_EXERCISE TEXT_
━━━
Hacker News new | ask | show | jobs
by quasirandom 1927 days ago
When I read a paper like this I'm looking for four things: (1) the data, (2) the benchmarks, (3) the architecture, (4) the controls/ablation.

1. The data:

"We used a sample of 1,085,795 participants from three countries (the U.S., the UK, and Canada; see Table 1) and their self-reported political orientation, age, and gender. Their facial images (one per person) were obtained from their profiles on Facebook or a popular dating website... Facial images were processed using Face++37 to detect faces. Images were cropped around the face-box provided by Face++ (red frame on Fig. 1) and resized to 224 × 224 pixels."

2. The benchmarks:

"For example, when asked to distinguish between two faces—one conservative and one liberal—people are correct about 55% of the time."

3. The controls:

"What would an algorithm’s accuracy be when distinguishing between faces of people of the same age, gender, and ethnicity? To answer this question, classification accuracies were recomputed using only face pairs of the same age, gender, and ethnicity."

A. A complaint:

Geography and income are two powerful conditioners. These can leak in so many ways: uncropped background (geography), image color and quality (income), eyeglass shape (geography and income). This study really needs more controls. Geography and income would be a nice start.

2 comments

What stood out to me was

> Their facial images (one per person) were obtained from their profiles on Facebook or a popular dating website

so of course the first thing to comes to mind is "how good of a predictor is just knowing which of those two sites the image came from?"

Geography and income are two powerful conditioners. These can leak in so many ways: uncropped background (geography), image color and quality (income), eyeglass shape (geography and income). This study really needs more controls. Geography and income would be a nice start.
━━━
_DATA TO EXAMINE_
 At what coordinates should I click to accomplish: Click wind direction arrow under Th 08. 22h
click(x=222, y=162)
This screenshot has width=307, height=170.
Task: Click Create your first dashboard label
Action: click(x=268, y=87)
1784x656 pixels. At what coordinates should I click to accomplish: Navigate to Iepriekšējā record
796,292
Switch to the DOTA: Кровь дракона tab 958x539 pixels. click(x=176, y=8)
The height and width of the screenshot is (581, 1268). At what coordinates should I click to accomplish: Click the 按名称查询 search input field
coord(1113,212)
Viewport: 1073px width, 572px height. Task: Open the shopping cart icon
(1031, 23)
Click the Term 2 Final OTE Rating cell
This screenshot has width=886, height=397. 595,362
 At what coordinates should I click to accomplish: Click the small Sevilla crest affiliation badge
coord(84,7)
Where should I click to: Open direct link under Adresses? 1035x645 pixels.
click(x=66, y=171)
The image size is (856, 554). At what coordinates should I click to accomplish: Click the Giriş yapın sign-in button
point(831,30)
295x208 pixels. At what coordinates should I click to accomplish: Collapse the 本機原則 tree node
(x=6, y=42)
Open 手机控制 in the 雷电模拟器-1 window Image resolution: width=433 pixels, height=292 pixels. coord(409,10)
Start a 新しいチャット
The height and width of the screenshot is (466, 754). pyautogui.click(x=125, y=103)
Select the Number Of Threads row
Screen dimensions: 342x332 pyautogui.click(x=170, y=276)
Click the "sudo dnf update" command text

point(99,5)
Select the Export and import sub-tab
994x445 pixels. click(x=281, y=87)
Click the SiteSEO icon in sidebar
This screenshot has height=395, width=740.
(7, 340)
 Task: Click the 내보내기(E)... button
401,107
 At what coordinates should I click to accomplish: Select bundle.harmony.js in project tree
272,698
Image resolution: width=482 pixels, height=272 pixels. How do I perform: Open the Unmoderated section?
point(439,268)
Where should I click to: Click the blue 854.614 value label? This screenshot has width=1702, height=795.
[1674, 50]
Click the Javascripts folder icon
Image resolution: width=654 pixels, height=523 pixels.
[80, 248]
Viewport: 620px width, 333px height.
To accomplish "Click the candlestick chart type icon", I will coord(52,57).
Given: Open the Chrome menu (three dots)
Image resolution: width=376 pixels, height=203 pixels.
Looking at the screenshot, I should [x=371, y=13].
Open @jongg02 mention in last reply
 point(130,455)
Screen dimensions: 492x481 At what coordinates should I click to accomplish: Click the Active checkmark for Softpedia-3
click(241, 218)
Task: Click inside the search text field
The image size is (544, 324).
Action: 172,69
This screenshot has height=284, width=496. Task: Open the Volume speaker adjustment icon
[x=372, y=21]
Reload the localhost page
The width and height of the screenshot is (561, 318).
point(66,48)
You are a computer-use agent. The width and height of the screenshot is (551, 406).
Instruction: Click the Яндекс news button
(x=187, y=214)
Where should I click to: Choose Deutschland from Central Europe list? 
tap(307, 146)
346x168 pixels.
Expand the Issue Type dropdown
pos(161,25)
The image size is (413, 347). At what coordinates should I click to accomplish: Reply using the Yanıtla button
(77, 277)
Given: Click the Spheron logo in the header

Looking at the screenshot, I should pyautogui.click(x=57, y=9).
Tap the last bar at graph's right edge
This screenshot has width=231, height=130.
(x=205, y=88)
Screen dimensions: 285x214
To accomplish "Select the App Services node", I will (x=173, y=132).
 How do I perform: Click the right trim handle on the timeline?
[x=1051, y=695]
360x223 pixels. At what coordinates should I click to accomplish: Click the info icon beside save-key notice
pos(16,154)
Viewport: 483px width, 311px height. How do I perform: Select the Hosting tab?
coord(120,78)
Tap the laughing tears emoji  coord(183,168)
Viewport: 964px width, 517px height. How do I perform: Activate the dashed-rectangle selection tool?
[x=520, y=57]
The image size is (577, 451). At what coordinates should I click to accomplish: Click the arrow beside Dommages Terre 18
━━━
_QUESTIONS ON THE MATERIAL_
**A.** In the Hacker News thread about the study that predicts political orientation from faces, why does the commenter say geography and income should be controlled for? Answer in one to three sentences.
**B.** Supply what follows in the Hacker News thread about the face-based political orientation study, picking up after its last paragraph.
The records play no part in what is asked here.

_SET OF ANSWERS_
**A.** The commenter calls geography and income powerful conditioners that can leak into the images in many ways. An uncropped background can reveal geography, image color and quality can reveal income, and eyeglass shape can reveal both. So the study needs more controls, and these two would be a good start.

**B.**
But then the data wouldn't represent the natural world: nature as it is.

Raw data is the correct thing to use, because it's what a hypothetical other person would also use if you ran the same experiment yourself.

Uh, the headline claim is about faces, how does it make sense to then insist that you must leave the background in?
This reminds me of an early ML study about detecting skin cancer from pictures with a high accuracy rate.

The problem was, that with the ML, they ended up building a ruler classifier, because most of the pictures with skin cancer happened to also have a ruler in them to measure the size.

Or the commercial model that identifies criminals from their photograph. Turns out people who frown are criminals. People who smile aren't. Or so you'd believe if you anchored your expectations comparing mug shots to social media profile pictures.
That wasn't the claim. The claim here is that we should scrub certain faces from the dataset in order to change the dataset in a certain favorable way.
No that's not the claim. A control is to understand how your model works, it's not what you release as the final product.
It would be nice to see a logistic regression using at least some of the features known to be useful (including geography and income).

That way we can see how much of the performance is from magic AI pixie dust, and how much is from basic 19th century statistics.

Every time I read a paper like this, I have this Margaret Mitchell talk [1] in the back of my mind.

[1] https://youtu.be/XR8YSRcuVLE

Yep, these papers don't usually pass the sniff test. My bet is you can predict the phone brand from the camera grain and that correlates with geography & income.